Colorado has become one of the "shining star examples" of how to conduct the program, says Penny Lewandowski, director of entrepreneurship development at the Edward Lowe Foundation, which also oversees Companies to Watch programs in several other states.
"Second-stage companies are an important component in Colorado’s economy and a significant driver of job growth," said Ken Lund, executive director of the Colorado Office of Economic Development and International Trade. "These companies account for nearly 39 percent of the state’s economy in terms of sales and are responsible for 34 percent of all of the jobs created."
Recognizing and celebrating the impact of these companies represents a major step toward ensuring the state creates the proper environment for them to succeed. Second-stage companies are looking for something more than business planning and marketing assistance. And they tend to move fast, Lewandowski says.
"They need much more sophisticated help, services that deliver pertinent information and guidance can play an incredible role," Lewandowski says. "They tend to learn from their peers. That’s where they feel there are trusted sources. Activities that are peer-to-peer are very important them."

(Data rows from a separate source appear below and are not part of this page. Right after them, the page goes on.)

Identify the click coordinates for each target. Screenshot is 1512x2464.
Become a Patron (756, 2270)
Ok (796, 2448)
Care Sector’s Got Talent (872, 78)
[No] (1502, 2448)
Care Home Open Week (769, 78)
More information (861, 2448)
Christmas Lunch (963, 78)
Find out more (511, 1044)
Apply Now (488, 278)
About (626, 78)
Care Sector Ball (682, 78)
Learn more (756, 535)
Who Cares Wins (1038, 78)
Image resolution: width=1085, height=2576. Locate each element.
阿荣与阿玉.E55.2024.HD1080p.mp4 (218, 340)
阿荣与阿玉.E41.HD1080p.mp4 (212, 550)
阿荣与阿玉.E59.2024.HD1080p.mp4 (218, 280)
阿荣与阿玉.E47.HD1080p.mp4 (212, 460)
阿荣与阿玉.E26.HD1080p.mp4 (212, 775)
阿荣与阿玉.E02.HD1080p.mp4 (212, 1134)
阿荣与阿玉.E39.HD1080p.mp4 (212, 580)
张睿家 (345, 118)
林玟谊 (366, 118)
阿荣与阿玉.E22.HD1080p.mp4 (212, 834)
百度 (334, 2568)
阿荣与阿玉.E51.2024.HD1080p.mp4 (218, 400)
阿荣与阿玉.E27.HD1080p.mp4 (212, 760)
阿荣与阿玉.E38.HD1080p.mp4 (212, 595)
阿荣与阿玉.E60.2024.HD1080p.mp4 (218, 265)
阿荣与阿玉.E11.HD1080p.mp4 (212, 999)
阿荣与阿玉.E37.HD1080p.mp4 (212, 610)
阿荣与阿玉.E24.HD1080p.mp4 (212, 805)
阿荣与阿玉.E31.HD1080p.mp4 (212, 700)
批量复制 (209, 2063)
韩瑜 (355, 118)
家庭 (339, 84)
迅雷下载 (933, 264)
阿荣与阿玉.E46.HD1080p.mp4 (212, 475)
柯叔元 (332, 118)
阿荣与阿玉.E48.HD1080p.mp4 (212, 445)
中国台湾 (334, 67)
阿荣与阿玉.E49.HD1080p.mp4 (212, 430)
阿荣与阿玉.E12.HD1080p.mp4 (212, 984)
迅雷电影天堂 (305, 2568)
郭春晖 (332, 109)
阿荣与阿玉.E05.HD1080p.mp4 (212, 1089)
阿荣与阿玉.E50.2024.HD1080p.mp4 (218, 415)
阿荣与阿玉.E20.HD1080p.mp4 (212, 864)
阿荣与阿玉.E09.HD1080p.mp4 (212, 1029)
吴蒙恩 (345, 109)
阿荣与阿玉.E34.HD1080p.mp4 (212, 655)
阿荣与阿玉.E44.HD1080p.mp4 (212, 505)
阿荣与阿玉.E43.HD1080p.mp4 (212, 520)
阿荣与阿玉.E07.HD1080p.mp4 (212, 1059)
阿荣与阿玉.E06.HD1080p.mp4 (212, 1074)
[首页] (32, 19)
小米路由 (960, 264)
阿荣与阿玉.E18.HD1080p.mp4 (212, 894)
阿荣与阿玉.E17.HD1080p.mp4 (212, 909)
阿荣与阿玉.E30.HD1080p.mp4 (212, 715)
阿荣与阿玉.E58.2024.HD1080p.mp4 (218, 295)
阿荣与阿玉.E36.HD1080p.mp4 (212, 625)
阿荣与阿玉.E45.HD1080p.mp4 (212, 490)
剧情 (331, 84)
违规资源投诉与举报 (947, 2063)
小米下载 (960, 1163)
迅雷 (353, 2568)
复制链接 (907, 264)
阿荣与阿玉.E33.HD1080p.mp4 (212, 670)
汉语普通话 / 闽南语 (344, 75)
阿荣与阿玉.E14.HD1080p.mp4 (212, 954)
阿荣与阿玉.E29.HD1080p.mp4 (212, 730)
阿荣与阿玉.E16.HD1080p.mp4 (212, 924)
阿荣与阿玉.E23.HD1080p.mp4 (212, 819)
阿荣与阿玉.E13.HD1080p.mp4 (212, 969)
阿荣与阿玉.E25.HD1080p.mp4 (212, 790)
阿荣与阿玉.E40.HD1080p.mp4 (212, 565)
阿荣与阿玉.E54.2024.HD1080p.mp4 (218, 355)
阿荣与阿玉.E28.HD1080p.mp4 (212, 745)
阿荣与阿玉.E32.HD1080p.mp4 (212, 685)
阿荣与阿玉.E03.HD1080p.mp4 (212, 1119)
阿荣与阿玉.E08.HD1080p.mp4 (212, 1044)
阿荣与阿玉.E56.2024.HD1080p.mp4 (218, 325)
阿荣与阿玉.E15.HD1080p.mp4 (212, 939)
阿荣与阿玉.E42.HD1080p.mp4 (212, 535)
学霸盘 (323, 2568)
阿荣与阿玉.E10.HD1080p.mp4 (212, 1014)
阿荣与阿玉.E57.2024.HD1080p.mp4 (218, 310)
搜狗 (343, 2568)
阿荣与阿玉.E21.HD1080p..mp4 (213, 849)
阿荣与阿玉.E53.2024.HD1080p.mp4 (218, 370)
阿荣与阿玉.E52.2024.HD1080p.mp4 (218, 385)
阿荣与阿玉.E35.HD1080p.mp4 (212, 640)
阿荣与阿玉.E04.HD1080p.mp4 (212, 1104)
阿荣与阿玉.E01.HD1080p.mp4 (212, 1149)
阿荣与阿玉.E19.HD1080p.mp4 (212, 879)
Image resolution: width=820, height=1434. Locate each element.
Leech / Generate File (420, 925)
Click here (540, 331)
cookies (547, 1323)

Executives in these companies often are facing leadership issues that come with leaping to the next stage, Lewandowski says. "They start to look at management in a very different way because the entrepreneur can no longer be the person that takes care of everything at this company. Their growth issues and their strategy issues are very different than at early stage."
Snapshot: Alamosa-based Rustic Log Furniture manufactures log furniture products using dead standing aspen from the Rocky Mountain forests and distributes them to retail stores across the country.
Leadership: Randy and Micah Jackson were founders of the business in 1996. Randy served as the Chair for the Alamosa Economic Development Corporation and they also volunteer as speakers for the Leading Edge Business Seminar. Randy also serves on the Adams State University Foundation Board. They are graduates from Adams State and are involved in their local church and community.
Work force: Rustic Log furniture ended 2011 with 35 full-time-equivalent employees, a 71 percent increase over the previous year. It expects to employ 45 this year.
Pivotal moment: When Rustic Log outgrew its manufacturing location, the company leased adjoining property that had more acreage and highway frontage. Walk-in traffic surged as a result.
Technological edge: Rustic Log Furniture is connected with most of its suppliers for virtual automation of the inventory-ordering processes. The invoice software is linked to the factory’s batch processing reports that export piece lists for the various work stations. Machinists used by Rustic Log have developed new equipment and modified existing equipment to optimize various processes.
Competitive Edge: Rustic Log Furniture has developed, streamlined, and automated processes to deal with the irregular nature of log furniture. Its product line is the most extensive in the industry, according to the company. Competitive advantages it has realized from collaborating with suppliers and distribution networks have allowed it to price products 10 percent to 20 percent below the competition.
Growth curve: The company’s revenues soared 34 percent in 2011 over the previous year, and it is projecting a 20 percent gain this year.